──────── Data for this task

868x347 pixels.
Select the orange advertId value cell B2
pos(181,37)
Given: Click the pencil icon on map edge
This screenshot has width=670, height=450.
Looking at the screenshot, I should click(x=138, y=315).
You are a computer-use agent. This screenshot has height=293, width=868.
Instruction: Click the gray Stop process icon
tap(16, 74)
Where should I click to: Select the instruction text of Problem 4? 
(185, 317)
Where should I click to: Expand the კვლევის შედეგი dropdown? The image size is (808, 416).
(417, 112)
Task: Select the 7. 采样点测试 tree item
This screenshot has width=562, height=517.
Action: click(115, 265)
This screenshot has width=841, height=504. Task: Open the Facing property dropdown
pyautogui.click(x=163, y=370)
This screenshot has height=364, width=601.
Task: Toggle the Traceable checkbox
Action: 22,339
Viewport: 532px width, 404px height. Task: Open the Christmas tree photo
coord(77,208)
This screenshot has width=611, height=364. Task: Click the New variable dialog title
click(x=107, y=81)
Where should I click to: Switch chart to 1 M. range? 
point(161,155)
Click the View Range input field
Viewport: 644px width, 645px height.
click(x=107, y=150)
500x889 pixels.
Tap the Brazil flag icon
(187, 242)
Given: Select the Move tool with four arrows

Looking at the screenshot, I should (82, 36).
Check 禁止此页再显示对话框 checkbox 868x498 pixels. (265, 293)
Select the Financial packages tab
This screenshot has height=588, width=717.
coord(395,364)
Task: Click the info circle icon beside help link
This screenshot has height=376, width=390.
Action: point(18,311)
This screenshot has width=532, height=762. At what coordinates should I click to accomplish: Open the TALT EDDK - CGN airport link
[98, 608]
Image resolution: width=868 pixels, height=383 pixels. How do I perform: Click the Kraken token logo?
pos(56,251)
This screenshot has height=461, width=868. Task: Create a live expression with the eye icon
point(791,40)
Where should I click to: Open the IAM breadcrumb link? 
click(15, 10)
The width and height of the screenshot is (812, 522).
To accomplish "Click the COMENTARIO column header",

────────────────

## Problem to solve:
Send back every entry precisely as given.

## Problem solution:
868x347 pixels.
Select the orange advertId value cell B2
pos(181,37)
Given: Click the pencil icon on map edge
This screenshot has width=670, height=450.
Looking at the screenshot, I should click(x=138, y=315).
You are a computer-use agent. This screenshot has height=293, width=868.
Instruction: Click the gray Stop process icon
tap(16, 74)
Where should I click to: Select the instruction text of Problem 4? 
(185, 317)
Where should I click to: Expand the კვლევის შედეგი dropdown? The image size is (808, 416).
(417, 112)
Task: Select the 7. 采样点测试 tree item
This screenshot has width=562, height=517.
Action: click(115, 265)
This screenshot has width=841, height=504. Task: Open the Facing property dropdown
pyautogui.click(x=163, y=370)
This screenshot has height=364, width=601.
Task: Toggle the Traceable checkbox
Action: 22,339
Viewport: 532px width, 404px height. Task: Open the Christmas tree photo
coord(77,208)
This screenshot has width=611, height=364. Task: Click the New variable dialog title
click(x=107, y=81)
Where should I click to: Switch chart to 1 M. range? 
point(161,155)
Click the View Range input field
Viewport: 644px width, 645px height.
click(x=107, y=150)
500x889 pixels.
Tap the Brazil flag icon
(187, 242)
Given: Select the Move tool with four arrows

Looking at the screenshot, I should (82, 36).
Check 禁止此页再显示对话框 checkbox 868x498 pixels. (265, 293)
Select the Financial packages tab
This screenshot has height=588, width=717.
coord(395,364)
Task: Click the info circle icon beside help link
This screenshot has height=376, width=390.
Action: point(18,311)
This screenshot has width=532, height=762. At what coordinates should I click to accomplish: Open the TALT EDDK - CGN airport link
[98, 608]
Image resolution: width=868 pixels, height=383 pixels. How do I perform: Click the Kraken token logo?
pos(56,251)
This screenshot has height=461, width=868. Task: Create a live expression with the eye icon
point(791,40)
Where should I click to: Open the IAM breadcrumb link? 
click(15, 10)
The width and height of the screenshot is (812, 522).
To accomplish "Click the COMENTARIO column header",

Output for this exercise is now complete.